Not for nothing had Dubcek made him his pupil; and not for nothing was he second officer to Mandlik. His military and psychological testing had revealed that whatever other characteristics he might possess, when cornered and left no option, he responded with a resourcefulness and tenacity that were almost off the scale. This fact was so striking in one of his (outwardly) skittish nature, that more than one of the military leaders who reviewed it (including Dubcek) went back to the examining psychologist to ask for an explanation.

The psychologist had told them simply, “It’s no mistake. In ordinary circumstances he is much like Hamlet---wavering, indecisive, introspective to a fault. But when pushed to the final need, somehow he raises himself to another level, and reacts with a courage and cunning that are ... remarkable.”

And that was well, because the fight came, hard and long, and in it the upper bridge was wracked by internal explosion, killing Mandlik and half his officers. Without the Soviet cruiser, which the Belgian-Swiss had not detected, the battle would almost certainly have gone against them.

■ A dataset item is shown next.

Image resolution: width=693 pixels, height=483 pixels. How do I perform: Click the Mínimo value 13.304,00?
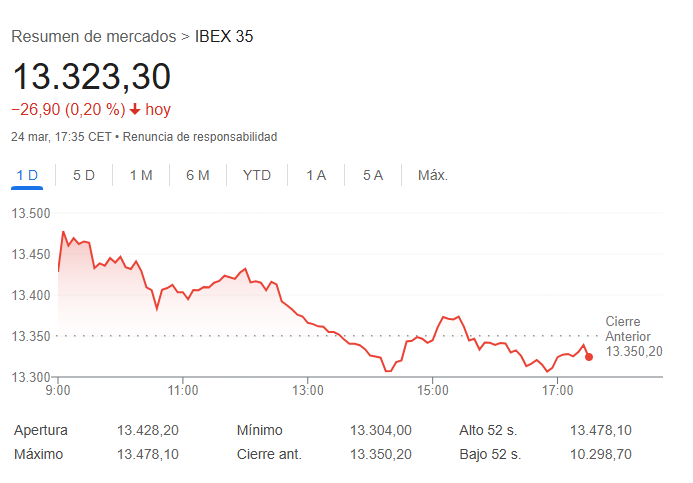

Brunner’s first order, upon assuming command, was to stay near, and protect the planet’s prison complex, which in their late desperation he feared the Alliance commanders might try to destroy.

And he was right.


The browning, grapple wrist, raised stiffly before him like a manikin, or a marionette, preceded the old man from the chamber. The entire body moved with it in stiff, convulsive strides, out onto the porch of the Parthenon, between the pillars and onto the marble steps.

One not of that place might have been shocked by his appearance, distorted as it was by bony growths, the jaw torn to one side by a madman’s rock. Some half-buried sense had drawn him---sight it might be called---to stand there and watch the night sky.

Distant lightnings played before his eyes, soft bursts of light and almost, a pool fancied, distant sounds. Perhaps Mars had come at last, to liberate and destroy them. Through the dull horror of his marrowmind, twisted like the frame, he recalled verses from a book long ago, that set his knife-tattered soul on edge.